[BUT VISÉ]:
Pouvez-vous prolonger le récit sur l'incommunicabilité pendant la chimiothérapie, en reprenant juste après sa dernière phrase ?
──────── TEXTE FOURNI
Mes relations avec "les autres"

Incommunicabilité - p.1

Petra m’a parlé plusieurs fois de son sentiment de solitude durant sa chimiothérapie et j'essaie, au fil de mon récit, de mettre le doigt sur ces différentes manifestations ou sur ses différentes origines.
Et pour illustrer une certaine incommunicabilité, intrinsèque à la situation-même (c'est la faute à "pas de chance"), je parlerais de mon amie cardiologue, une grande amie depuis près de vingt ans, venue me rendre visite lors de ma première chimio, pour s'assurer que tout allait bien et prendre le relais de Tania. Elle a tourné tout un temps autour de mon lit en espérant trouver un remède pour soulager mes terribles nausées. Mais malgré toute sa compétence médicale, elle est aussi réanimateur, elle n'a rien trouvé qui puisse m'aider. Si bien qu'en finale, à court de moyens et devant l'heure tardive, elle est partie en s'excusant de devoir me laisser dans cet état et en me promettant de revenir le lendemain. Et j'ai été contente qu'elle s'en aille, parce que son agitation pour m'aider augmentait mon sentiment de nausées et m'empêchait de dormir. Bien que, malgré tout, j'aie espéré jusqu'au bout qu'elle puisse m'aider et sa présence m'était réconfortante.
────────────────
──────── JEU DE DONNÉES
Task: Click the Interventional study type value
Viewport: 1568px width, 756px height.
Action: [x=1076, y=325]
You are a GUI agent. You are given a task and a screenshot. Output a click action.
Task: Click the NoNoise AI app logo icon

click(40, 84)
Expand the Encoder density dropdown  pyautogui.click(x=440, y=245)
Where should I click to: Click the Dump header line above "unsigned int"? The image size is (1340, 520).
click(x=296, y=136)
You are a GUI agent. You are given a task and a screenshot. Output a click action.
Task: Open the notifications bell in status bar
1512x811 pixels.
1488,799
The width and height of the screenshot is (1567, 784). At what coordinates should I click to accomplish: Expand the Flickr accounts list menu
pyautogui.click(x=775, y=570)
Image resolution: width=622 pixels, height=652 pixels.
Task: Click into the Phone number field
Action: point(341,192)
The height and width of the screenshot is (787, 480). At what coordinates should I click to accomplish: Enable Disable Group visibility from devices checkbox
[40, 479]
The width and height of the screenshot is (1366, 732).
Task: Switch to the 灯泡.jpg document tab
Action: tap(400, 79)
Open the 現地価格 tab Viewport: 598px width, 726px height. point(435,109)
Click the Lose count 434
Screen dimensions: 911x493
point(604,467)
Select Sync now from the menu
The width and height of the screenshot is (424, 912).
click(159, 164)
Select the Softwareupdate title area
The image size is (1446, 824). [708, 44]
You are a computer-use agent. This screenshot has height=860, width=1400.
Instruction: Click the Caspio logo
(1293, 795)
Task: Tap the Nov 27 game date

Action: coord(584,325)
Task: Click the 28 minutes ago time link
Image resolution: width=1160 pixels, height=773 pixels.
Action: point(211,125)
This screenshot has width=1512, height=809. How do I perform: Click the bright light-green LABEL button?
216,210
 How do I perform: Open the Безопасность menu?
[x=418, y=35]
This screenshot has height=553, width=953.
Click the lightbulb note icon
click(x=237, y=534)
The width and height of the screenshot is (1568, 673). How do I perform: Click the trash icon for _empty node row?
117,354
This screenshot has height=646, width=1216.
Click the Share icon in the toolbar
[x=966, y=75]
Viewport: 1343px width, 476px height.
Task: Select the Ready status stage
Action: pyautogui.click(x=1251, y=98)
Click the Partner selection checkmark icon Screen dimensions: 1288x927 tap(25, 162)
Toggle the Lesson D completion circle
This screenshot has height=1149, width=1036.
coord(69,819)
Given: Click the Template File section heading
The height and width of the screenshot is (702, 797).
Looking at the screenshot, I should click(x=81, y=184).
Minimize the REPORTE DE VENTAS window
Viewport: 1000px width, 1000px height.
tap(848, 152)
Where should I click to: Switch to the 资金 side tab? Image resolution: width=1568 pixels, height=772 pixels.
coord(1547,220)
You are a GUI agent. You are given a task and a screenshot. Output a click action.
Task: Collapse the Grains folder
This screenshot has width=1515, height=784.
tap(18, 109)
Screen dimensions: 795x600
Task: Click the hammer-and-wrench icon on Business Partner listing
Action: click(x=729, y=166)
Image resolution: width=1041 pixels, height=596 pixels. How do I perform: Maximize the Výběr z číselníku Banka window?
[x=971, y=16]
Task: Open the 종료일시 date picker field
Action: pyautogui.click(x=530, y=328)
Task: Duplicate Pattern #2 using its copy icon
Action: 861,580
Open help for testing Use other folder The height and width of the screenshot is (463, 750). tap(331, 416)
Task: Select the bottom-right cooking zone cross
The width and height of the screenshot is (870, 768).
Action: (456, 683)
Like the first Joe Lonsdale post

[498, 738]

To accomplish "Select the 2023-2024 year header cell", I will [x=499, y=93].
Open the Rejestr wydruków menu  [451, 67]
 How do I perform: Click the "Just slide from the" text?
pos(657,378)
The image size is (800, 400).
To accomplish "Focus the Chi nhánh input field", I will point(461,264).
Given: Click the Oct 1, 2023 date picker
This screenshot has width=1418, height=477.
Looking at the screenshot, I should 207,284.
────────────────
[RÉSULTAT OBTENU]:
Mon amie y incarne toute personne bienveillante au chevet du malade, mais, en plus, elle a des compétences médicales qui devraient la favoriser… Or, elle n'a rien pu pour moi. J'étais donc enfermée dans ma souffrance et mon mal-être infini, et, elle, dans le désarroi de son impuissance. Et très souvent, parce que nous sommes dans des mondes si différents, avec la nécessité absolue d'en passer par des traitements épouvantables pour éradiquer le cancer, l'entourage peut difficilement soulager le vécu du chimioke sur le plan physique. Reste la bienveillance, le calme et le silence des Japonais…


Ne nous faites plus attendre, s'il vous plaît.
J'ai déjà parlé du problème que représente l'attente pour celui qui se trouve sans résistance physique. Certains amis sont arrivés avec trois-quarts d'heure de retard. Après une demi-heure d'attente, j’étais déjà si épuisée que j'ai pensé annuler, mais ils étaient déjà en route et je n'ai pas pu les joindre par téléphone. Quand je leur ai expliqué, à leur arrivée, que je n’en pouvais plus, ils sont restés malgré tout, et même longtemps. Deux heures et demie.
Le problème supplémentaire, c'est qu'ils arrivaient les bras chargés de cadeaux. Ce sont des gens très généreux, et à mon avis, ils avaient décidé de faire une Bonne Action en s’occupant de moi cette après-midi-là. Et nous, malades, nous devons nous débrouiller pour rester polis et accueillants malgré tout ! Etre en chimiothérapie et recevoir des amis n'a rien à voir avec la courtoisie bourgeoise, je peux vous le confirmer.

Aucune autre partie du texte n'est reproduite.